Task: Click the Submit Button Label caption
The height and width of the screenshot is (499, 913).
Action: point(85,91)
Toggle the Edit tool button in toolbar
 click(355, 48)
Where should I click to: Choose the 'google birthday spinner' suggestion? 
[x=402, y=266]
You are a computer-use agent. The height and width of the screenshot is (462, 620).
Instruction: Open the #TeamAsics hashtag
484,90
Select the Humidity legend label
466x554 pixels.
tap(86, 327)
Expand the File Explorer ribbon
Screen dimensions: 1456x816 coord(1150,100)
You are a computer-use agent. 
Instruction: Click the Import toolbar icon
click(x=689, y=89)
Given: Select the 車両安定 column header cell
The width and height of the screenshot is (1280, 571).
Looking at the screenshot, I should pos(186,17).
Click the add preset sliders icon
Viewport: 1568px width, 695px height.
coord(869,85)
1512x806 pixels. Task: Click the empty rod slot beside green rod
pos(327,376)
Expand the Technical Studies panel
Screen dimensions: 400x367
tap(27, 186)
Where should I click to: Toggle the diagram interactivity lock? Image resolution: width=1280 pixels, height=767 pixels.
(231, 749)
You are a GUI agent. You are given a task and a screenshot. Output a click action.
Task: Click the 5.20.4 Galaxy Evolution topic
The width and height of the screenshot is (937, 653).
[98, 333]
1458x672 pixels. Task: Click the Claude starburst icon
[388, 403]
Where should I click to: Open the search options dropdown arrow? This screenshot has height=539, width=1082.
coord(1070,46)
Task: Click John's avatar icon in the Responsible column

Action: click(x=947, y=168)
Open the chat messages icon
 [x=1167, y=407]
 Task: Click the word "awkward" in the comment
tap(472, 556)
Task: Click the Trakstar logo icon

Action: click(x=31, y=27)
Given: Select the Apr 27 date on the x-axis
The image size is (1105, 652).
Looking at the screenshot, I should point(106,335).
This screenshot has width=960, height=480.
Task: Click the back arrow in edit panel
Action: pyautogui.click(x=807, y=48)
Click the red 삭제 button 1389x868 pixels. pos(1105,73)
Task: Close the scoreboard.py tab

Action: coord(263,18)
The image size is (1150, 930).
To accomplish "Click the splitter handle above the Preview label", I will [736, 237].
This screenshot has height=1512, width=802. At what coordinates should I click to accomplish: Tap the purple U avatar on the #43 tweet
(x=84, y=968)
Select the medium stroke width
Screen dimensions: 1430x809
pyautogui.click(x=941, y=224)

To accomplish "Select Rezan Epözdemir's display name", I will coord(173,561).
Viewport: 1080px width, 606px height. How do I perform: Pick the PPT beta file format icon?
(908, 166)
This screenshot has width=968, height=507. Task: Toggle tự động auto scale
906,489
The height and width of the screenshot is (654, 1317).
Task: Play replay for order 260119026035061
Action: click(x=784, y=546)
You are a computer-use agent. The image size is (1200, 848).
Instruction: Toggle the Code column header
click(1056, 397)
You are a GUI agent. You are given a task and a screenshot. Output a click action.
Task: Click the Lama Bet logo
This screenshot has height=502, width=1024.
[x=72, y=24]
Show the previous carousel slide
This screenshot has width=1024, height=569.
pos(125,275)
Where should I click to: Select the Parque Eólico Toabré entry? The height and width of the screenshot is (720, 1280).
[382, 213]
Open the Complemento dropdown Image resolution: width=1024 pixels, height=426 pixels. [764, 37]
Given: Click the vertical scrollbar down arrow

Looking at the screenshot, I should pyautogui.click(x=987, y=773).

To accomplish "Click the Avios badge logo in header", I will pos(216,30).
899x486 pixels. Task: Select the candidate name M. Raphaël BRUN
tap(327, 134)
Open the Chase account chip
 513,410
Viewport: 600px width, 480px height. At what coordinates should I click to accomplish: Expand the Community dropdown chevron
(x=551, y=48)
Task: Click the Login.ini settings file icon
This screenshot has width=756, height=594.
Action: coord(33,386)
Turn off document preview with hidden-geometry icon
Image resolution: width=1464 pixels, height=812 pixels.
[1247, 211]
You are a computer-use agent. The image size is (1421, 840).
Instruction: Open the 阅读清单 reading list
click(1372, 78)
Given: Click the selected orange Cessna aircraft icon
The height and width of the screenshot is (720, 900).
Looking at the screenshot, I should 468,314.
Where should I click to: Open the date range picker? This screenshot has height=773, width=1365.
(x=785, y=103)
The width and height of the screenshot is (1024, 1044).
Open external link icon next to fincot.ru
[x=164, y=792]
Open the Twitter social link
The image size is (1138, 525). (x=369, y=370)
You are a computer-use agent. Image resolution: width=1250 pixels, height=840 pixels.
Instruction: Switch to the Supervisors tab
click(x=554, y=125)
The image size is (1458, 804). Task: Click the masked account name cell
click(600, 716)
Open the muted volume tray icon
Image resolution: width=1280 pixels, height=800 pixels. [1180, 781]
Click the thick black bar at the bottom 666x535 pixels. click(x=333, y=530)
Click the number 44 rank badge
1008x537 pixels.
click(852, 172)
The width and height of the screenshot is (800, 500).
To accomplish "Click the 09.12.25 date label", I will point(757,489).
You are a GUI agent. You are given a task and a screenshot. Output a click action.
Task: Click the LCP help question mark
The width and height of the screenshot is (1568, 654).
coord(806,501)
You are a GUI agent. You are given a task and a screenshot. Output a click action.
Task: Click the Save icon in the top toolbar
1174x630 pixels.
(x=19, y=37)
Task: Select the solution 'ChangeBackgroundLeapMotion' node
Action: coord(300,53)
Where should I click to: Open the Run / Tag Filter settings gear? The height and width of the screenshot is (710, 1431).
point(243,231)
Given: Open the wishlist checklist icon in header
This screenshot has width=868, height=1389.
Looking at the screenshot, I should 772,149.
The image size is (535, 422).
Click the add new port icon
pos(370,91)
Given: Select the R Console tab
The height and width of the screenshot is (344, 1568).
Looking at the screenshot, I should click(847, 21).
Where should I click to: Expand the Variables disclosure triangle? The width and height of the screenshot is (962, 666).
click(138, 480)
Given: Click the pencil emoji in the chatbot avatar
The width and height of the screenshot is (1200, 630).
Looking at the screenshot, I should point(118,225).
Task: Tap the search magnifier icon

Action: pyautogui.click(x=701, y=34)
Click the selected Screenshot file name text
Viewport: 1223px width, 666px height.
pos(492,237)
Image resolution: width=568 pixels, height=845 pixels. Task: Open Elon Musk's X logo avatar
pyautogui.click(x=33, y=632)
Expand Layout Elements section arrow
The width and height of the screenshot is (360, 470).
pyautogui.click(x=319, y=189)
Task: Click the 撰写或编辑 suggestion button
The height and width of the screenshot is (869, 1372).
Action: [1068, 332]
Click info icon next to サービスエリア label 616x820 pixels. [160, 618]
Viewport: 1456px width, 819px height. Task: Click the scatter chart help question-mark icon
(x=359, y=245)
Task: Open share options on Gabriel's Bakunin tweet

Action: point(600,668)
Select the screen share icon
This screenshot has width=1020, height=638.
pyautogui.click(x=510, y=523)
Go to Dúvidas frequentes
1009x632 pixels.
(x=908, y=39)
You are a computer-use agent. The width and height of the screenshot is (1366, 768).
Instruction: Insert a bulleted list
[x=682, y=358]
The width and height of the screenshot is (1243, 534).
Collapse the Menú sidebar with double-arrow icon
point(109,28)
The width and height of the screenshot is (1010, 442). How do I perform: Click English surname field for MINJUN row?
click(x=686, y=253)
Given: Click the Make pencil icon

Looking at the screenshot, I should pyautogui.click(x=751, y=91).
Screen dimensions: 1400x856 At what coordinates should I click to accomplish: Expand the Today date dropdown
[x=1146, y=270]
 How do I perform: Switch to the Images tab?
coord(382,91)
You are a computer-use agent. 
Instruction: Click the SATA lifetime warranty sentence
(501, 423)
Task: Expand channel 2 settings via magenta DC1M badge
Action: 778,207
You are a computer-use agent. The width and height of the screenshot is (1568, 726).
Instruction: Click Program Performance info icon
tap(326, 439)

> [Requirement]: Exactly as shown above, return every record.

> [Output for this exercise]:
Task: Click the Submit Button Label caption
The height and width of the screenshot is (499, 913).
Action: point(85,91)
Toggle the Edit tool button in toolbar
 click(355, 48)
Where should I click to: Choose the 'google birthday spinner' suggestion? 
[x=402, y=266]
You are a computer-use agent. The height and width of the screenshot is (462, 620).
Instruction: Open the #TeamAsics hashtag
484,90
Select the Humidity legend label
466x554 pixels.
tap(86, 327)
Expand the File Explorer ribbon
Screen dimensions: 1456x816 coord(1150,100)
You are a computer-use agent. 
Instruction: Click the Import toolbar icon
click(x=689, y=89)
Given: Select the 車両安定 column header cell
The width and height of the screenshot is (1280, 571).
Looking at the screenshot, I should pos(186,17).
Click the add preset sliders icon
Viewport: 1568px width, 695px height.
coord(869,85)
1512x806 pixels. Task: Click the empty rod slot beside green rod
pos(327,376)
Expand the Technical Studies panel
Screen dimensions: 400x367
tap(27, 186)
Where should I click to: Toggle the diagram interactivity lock? Image resolution: width=1280 pixels, height=767 pixels.
(231, 749)
You are a GUI agent. You are given a task and a screenshot. Output a click action.
Task: Click the 5.20.4 Galaxy Evolution topic
The width and height of the screenshot is (937, 653).
[98, 333]
1458x672 pixels. Task: Click the Claude starburst icon
[388, 403]
Where should I click to: Open the search options dropdown arrow? This screenshot has height=539, width=1082.
coord(1070,46)
Task: Click John's avatar icon in the Responsible column

Action: click(x=947, y=168)
Open the chat messages icon
 [x=1167, y=407]
 Task: Click the word "awkward" in the comment
tap(472, 556)
Task: Click the Trakstar logo icon

Action: click(x=31, y=27)
Given: Select the Apr 27 date on the x-axis
The image size is (1105, 652).
Looking at the screenshot, I should point(106,335).
This screenshot has width=960, height=480.
Task: Click the back arrow in edit panel
Action: pyautogui.click(x=807, y=48)
Click the red 삭제 button 1389x868 pixels. pos(1105,73)
Task: Close the scoreboard.py tab

Action: coord(263,18)
The image size is (1150, 930).
To accomplish "Click the splitter handle above the Preview label", I will [736, 237].
This screenshot has height=1512, width=802. At what coordinates should I click to accomplish: Tap the purple U avatar on the #43 tweet
(x=84, y=968)
Select the medium stroke width
Screen dimensions: 1430x809
pyautogui.click(x=941, y=224)

To accomplish "Select Rezan Epözdemir's display name", I will coord(173,561).
Viewport: 1080px width, 606px height. How do I perform: Pick the PPT beta file format icon?
(908, 166)
This screenshot has width=968, height=507. Task: Toggle tự động auto scale
906,489
The height and width of the screenshot is (654, 1317).
Task: Play replay for order 260119026035061
Action: click(x=784, y=546)
You are a computer-use agent. The image size is (1200, 848).
Instruction: Toggle the Code column header
click(1056, 397)
You are a GUI agent. You are given a task and a screenshot. Output a click action.
Task: Click the Lama Bet logo
This screenshot has height=502, width=1024.
[x=72, y=24]
Show the previous carousel slide
This screenshot has width=1024, height=569.
pos(125,275)
Where should I click to: Select the Parque Eólico Toabré entry? The height and width of the screenshot is (720, 1280).
[382, 213]
Open the Complemento dropdown Image resolution: width=1024 pixels, height=426 pixels. [764, 37]
Given: Click the vertical scrollbar down arrow

Looking at the screenshot, I should pyautogui.click(x=987, y=773).

To accomplish "Click the Avios badge logo in header", I will pos(216,30).
899x486 pixels. Task: Select the candidate name M. Raphaël BRUN
tap(327, 134)
Open the Chase account chip
 513,410
Viewport: 600px width, 480px height. At what coordinates should I click to accomplish: Expand the Community dropdown chevron
(x=551, y=48)
Task: Click the Login.ini settings file icon
This screenshot has width=756, height=594.
Action: coord(33,386)
Turn off document preview with hidden-geometry icon
Image resolution: width=1464 pixels, height=812 pixels.
[1247, 211]
You are a computer-use agent. The image size is (1421, 840).
Instruction: Open the 阅读清单 reading list
click(1372, 78)
Given: Click the selected orange Cessna aircraft icon
The height and width of the screenshot is (720, 900).
Looking at the screenshot, I should 468,314.
Where should I click to: Open the date range picker? This screenshot has height=773, width=1365.
(x=785, y=103)
The width and height of the screenshot is (1024, 1044).
Open external link icon next to fincot.ru
[x=164, y=792]
Open the Twitter social link
The image size is (1138, 525). (x=369, y=370)
You are a computer-use agent. Image resolution: width=1250 pixels, height=840 pixels.
Instruction: Switch to the Supervisors tab
click(x=554, y=125)
The image size is (1458, 804). Task: Click the masked account name cell
click(600, 716)
Open the muted volume tray icon
Image resolution: width=1280 pixels, height=800 pixels. [1180, 781]
Click the thick black bar at the bottom 666x535 pixels. click(x=333, y=530)
Click the number 44 rank badge
1008x537 pixels.
click(852, 172)
The width and height of the screenshot is (800, 500).
To accomplish "Click the 09.12.25 date label", I will point(757,489).
You are a GUI agent. You are given a task and a screenshot. Output a click action.
Task: Click the LCP help question mark
The width and height of the screenshot is (1568, 654).
coord(806,501)
You are a GUI agent. You are given a task and a screenshot. Output a click action.
Task: Click the Save icon in the top toolbar
1174x630 pixels.
(x=19, y=37)
Task: Select the solution 'ChangeBackgroundLeapMotion' node
Action: coord(300,53)
Where should I click to: Open the Run / Tag Filter settings gear? The height and width of the screenshot is (710, 1431).
point(243,231)
Given: Open the wishlist checklist icon in header
This screenshot has width=868, height=1389.
Looking at the screenshot, I should 772,149.
The image size is (535, 422).
Click the add new port icon
pos(370,91)
Given: Select the R Console tab
The height and width of the screenshot is (344, 1568).
Looking at the screenshot, I should click(847, 21).
Where should I click to: Expand the Variables disclosure triangle? The width and height of the screenshot is (962, 666).
click(138, 480)
Given: Click the pencil emoji in the chatbot avatar
The width and height of the screenshot is (1200, 630).
Looking at the screenshot, I should point(118,225).
Task: Tap the search magnifier icon

Action: pyautogui.click(x=701, y=34)
Click the selected Screenshot file name text
Viewport: 1223px width, 666px height.
pos(492,237)
Image resolution: width=568 pixels, height=845 pixels. Task: Open Elon Musk's X logo avatar
pyautogui.click(x=33, y=632)
Expand Layout Elements section arrow
The width and height of the screenshot is (360, 470).
pyautogui.click(x=319, y=189)
Task: Click the 撰写或编辑 suggestion button
The height and width of the screenshot is (869, 1372).
Action: [1068, 332]
Click info icon next to サービスエリア label 616x820 pixels. [160, 618]
Viewport: 1456px width, 819px height. Task: Click the scatter chart help question-mark icon
(x=359, y=245)
Task: Open share options on Gabriel's Bakunin tweet

Action: point(600,668)
Select the screen share icon
This screenshot has width=1020, height=638.
pyautogui.click(x=510, y=523)
Go to Dúvidas frequentes
1009x632 pixels.
(x=908, y=39)
You are a computer-use agent. The width and height of the screenshot is (1366, 768).
Instruction: Insert a bulleted list
[x=682, y=358]
The width and height of the screenshot is (1243, 534).
Collapse the Menú sidebar with double-arrow icon
point(109,28)
The width and height of the screenshot is (1010, 442). How do I perform: Click English surname field for MINJUN row?
click(x=686, y=253)
Given: Click the Make pencil icon

Looking at the screenshot, I should pyautogui.click(x=751, y=91).
Screen dimensions: 1400x856 At what coordinates should I click to accomplish: Expand the Today date dropdown
[x=1146, y=270]
 How do I perform: Switch to the Images tab?
coord(382,91)
You are a computer-use agent. 
Instruction: Click the SATA lifetime warranty sentence
(501, 423)
Task: Expand channel 2 settings via magenta DC1M badge
Action: 778,207
You are a computer-use agent. The width and height of the screenshot is (1568, 726).
Instruction: Click Program Performance info icon
tap(326, 439)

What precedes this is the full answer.